Britain’s most senior counter-terrorism officer has been removed from his post as recriminations grew from a damning report which found that Scotland Yard spied on the family of murdered teenager Stephen Lawrence.
Commander Richard Walton, head of the Metropolitan Police counter-terrorism command, was temporarily transferred to a “non-operational role” following criticism of his part in debriefing the undercover officer. Mr Walton was a member of the Yard’s team responsible for drawing up submissions to the Macpherson Inquiry at the time of the incident in 1998.
The abrupt removal of such a senior officer underlined the grave implications for Britain’s largest police force of the findings of the report by barrister Mark Ellison QC, who also found that the original investigation into the racist murder of Stephen Lawrence in 1993 may have been tainted by corruption.
Alastair Morgan, whose private investigator brother Daniel was murdered in a case which Mr Ellison said could cast new light on suspicions that a detective in the Lawrence investigation may have been corrupt, said yesterday it appeared increasingly clear that the Met had contained a “firm within a firm” of bent officers and called for a full investigation.
In his first public response to the Ellison Report, the Metropolitan Police Commissioner Sir Bernard Hogan Howe described the review as “devastating” and said its publication was one of the worst days of his career.
He told the Evening Standard: “I cannot rewrite history and the events of the past but I do have a responsibility to ensure the trust and confidence of the people of London in the Met now and in the future. This will need a considered response to meet head-on the concerns that have been expressed.”
Prime Minister David Cameron echoed support for Stephen’s parents, Doreen and Neville Lawrence, saying they have “suffered far too much” in the wait for the truth about their son’s murder.
Mr Walton was among those singled out for criticism by Mr Ellison after it was found that the undercover agent planted among supporters of the Lawrence family, known only as N81, had met him as part of preparations for the Yard’s submissions to Sir William Macpherson.
The Ellison report found that Mr Walton, who at the time was an acting detective inspector, had offered an explanation of the “completely improper” meeting with N81 which was “less than straightforward and somewhat troubling”.
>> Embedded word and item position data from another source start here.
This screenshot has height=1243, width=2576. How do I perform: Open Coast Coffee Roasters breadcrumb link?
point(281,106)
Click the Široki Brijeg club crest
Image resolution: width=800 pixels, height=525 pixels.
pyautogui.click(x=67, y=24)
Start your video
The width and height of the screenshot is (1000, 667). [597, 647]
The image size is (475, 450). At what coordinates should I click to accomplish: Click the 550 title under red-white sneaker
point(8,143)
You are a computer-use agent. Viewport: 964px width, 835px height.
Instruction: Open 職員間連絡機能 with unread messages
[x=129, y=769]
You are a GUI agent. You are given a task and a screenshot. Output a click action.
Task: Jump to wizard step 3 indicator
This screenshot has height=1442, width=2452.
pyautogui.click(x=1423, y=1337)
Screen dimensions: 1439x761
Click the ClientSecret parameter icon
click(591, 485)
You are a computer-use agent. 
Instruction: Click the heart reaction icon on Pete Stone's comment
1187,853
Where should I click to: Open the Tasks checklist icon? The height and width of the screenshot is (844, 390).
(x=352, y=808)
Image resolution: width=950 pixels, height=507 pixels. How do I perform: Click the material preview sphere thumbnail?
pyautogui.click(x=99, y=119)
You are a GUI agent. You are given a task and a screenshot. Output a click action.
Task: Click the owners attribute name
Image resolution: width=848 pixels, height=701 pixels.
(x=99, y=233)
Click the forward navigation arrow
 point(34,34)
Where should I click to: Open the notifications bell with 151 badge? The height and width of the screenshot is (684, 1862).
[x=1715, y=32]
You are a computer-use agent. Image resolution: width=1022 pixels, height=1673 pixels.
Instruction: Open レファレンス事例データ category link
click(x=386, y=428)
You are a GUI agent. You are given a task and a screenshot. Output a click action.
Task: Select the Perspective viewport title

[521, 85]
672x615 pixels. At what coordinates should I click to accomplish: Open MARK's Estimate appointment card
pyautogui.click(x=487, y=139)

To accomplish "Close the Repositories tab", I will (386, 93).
The barrister said that the counter-terrorism officer, who had been ordered to attend the meeting, had altered his account of it when interviewed and that his changed recollection was “unconvincing”.
Scotland Yard said it had made the decision to transfer Mr Walton and had also referred his case to the Independent Police Complaints Commission.
Lord Condon, the former Met commissioner who was in charge at the time of the Macpherson Inquiry, meanwhile denied authorising N81, a member of the secret Special Demonstration Squad (SDS) used to infiltrate suspected subversive groups, to target the Lawrence family.
Voicing his support for the public inquiry into undercover policing announced by Home Secretary Theresa May following the Ellison Report, Lord Condon said: “At no stage did I ever authorise or encourage or know about any action by an undercover officer in relation to Mr and Mrs Lawrence or their friends or supporter or the Macpherson Inquiry hearings. Had I known, I would have stopped this action immediately as inappropriate.”
Meanwhile, lawyers for two animal rights activists jailed for arson attacks on department stores said they will seek to have the convictions quashed in the first of a raft of cases likely to be brought for review because of the involvement of undercover officers.
Solicitors for Andrew Clarke and Geoff Sheppard, who were found guilty of firebombing branches of Debenhams, said that the allegedly undeclared involvement of an undercover officer in their cases made their convictions unsafe.